─── Selected extract

Practice Points
- Clinical trials typically use semiautomated computer software to identify new lesions on MRI, while clinical practice typically relies on a human radiologist who usually does not have access to lesion identification software.
- There is discordance in detecting new lesions using semiautomated methods and human readers; semiautomated software detects many more lesions than a human.
- Clinicians should consider this lesion counting discordance when reviewing the new lesion rates reported in clinical trials.
MRI has been a mainstay of multiple sclerosis (MS) clinical practice and research for several decades. New or enlarging hyperintense lesions on T2-weighted images are a key marker of inflammatory injury and disease activity in MS.1-4 In clinical practice, new lesions are identified by a radiologist or neurologist, while in clinical trials evaluating MS therapies, new lesions are usually identified by an automated or semiautomated evaluation.5 Little is known about how these 2 methods compare, which is important when translating clinical trial results into routine clinical practice. This study aimed to use a combination of qualitative and quantitative methods to compare physician and computer-based identification of new/enlarging brain T2 lesions obtained during a clinical trial.

──────

# Your instructions
Quote the MRI lesion detection text in full, word for word.

─── Data supplied

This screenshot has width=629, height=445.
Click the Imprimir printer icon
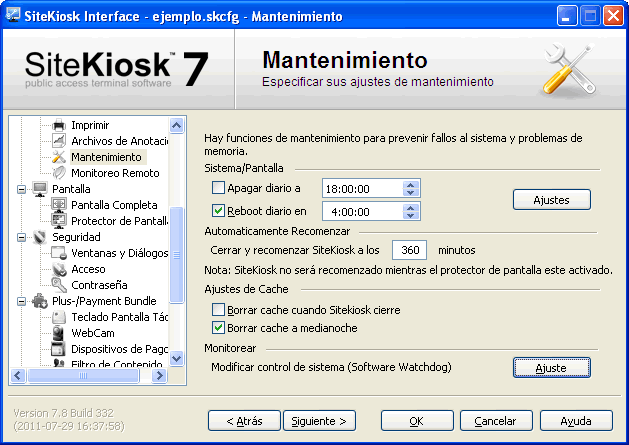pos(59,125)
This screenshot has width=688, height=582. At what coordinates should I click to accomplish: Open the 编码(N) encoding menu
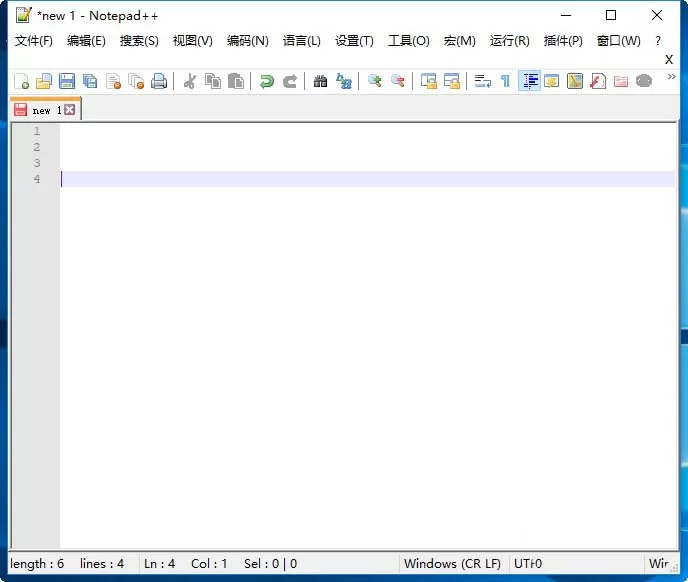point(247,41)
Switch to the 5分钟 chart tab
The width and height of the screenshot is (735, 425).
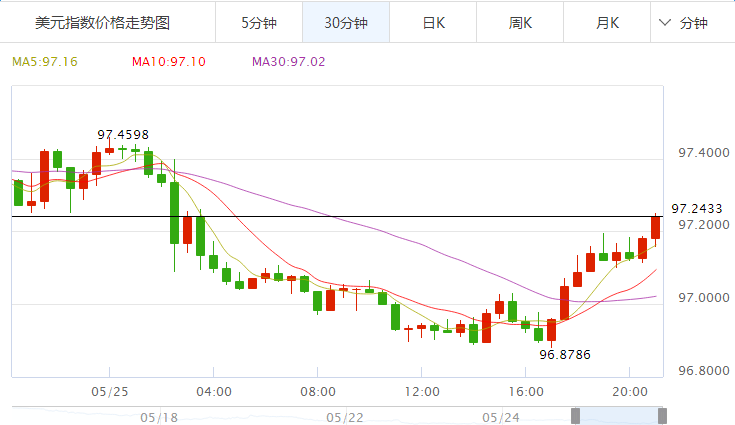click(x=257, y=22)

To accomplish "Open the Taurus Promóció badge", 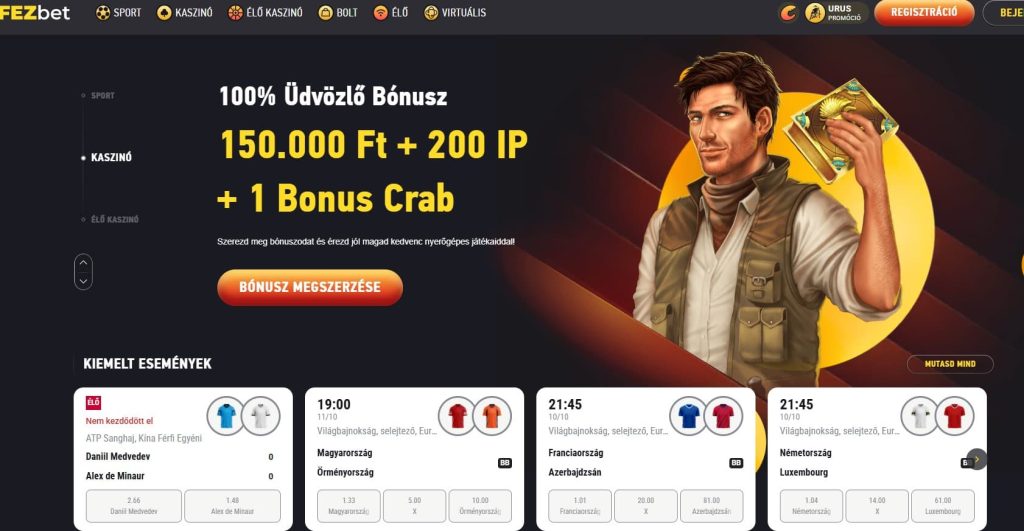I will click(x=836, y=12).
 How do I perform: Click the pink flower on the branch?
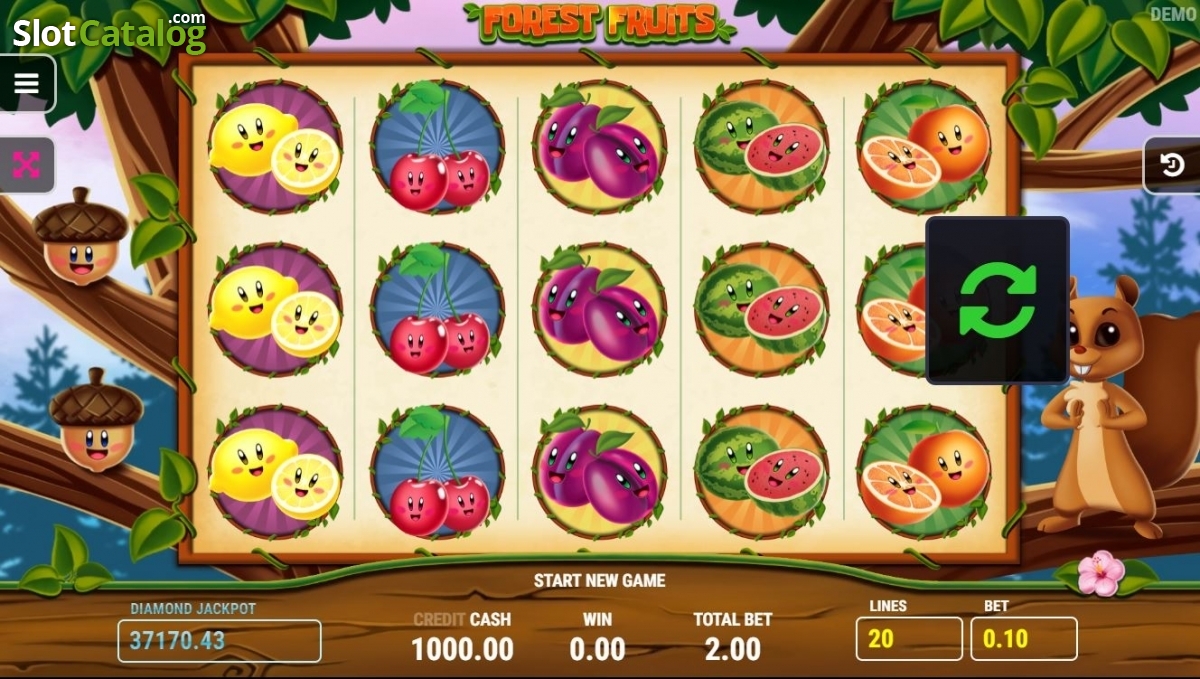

──────
─── Data supplied

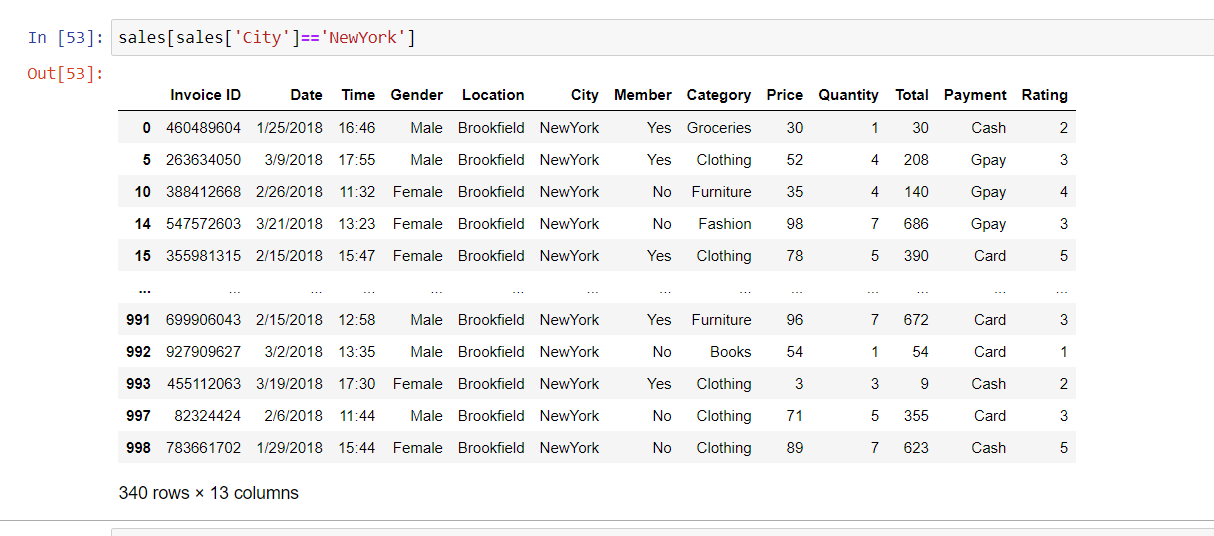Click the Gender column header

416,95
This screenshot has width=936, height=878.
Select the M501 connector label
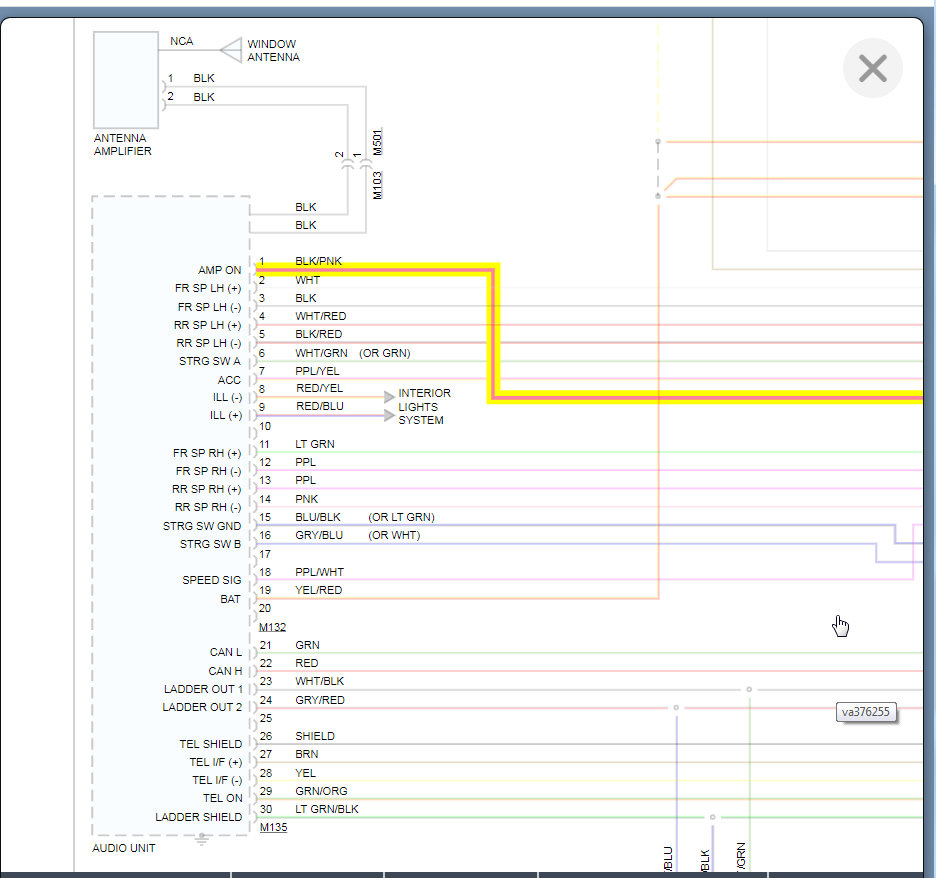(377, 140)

──────

# Problem solution
Practice Points
- Clinical trials typically use semiautomated computer software to identify new lesions on MRI, while clinical practice typically relies on a human radiologist who usually does not have access to lesion identification software.
- There is discordance in detecting new lesions using semiautomated methods and human readers; semiautomated software detects many more lesions than a human.
- Clinicians should consider this lesion counting discordance when reviewing the new lesion rates reported in clinical trials.
MRI has been a mainstay of multiple sclerosis (MS) clinical practice and research for several decades. New or enlarging hyperintense lesions on T2-weighted images are a key marker of inflammatory injury and disease activity in MS.1-4 In clinical practice, new lesions are identified by a radiologist or neurologist, while in clinical trials evaluating MS therapies, new lesions are usually identified by an automated or semiautomated evaluation.5 Little is known about how these 2 methods compare, which is important when translating clinical trial results into routine clinical practice. This study aimed to use a combination of qualitative and quantitative methods to compare physician and computer-based identification of new/enlarging brain T2 lesions obtained during a clinical trial.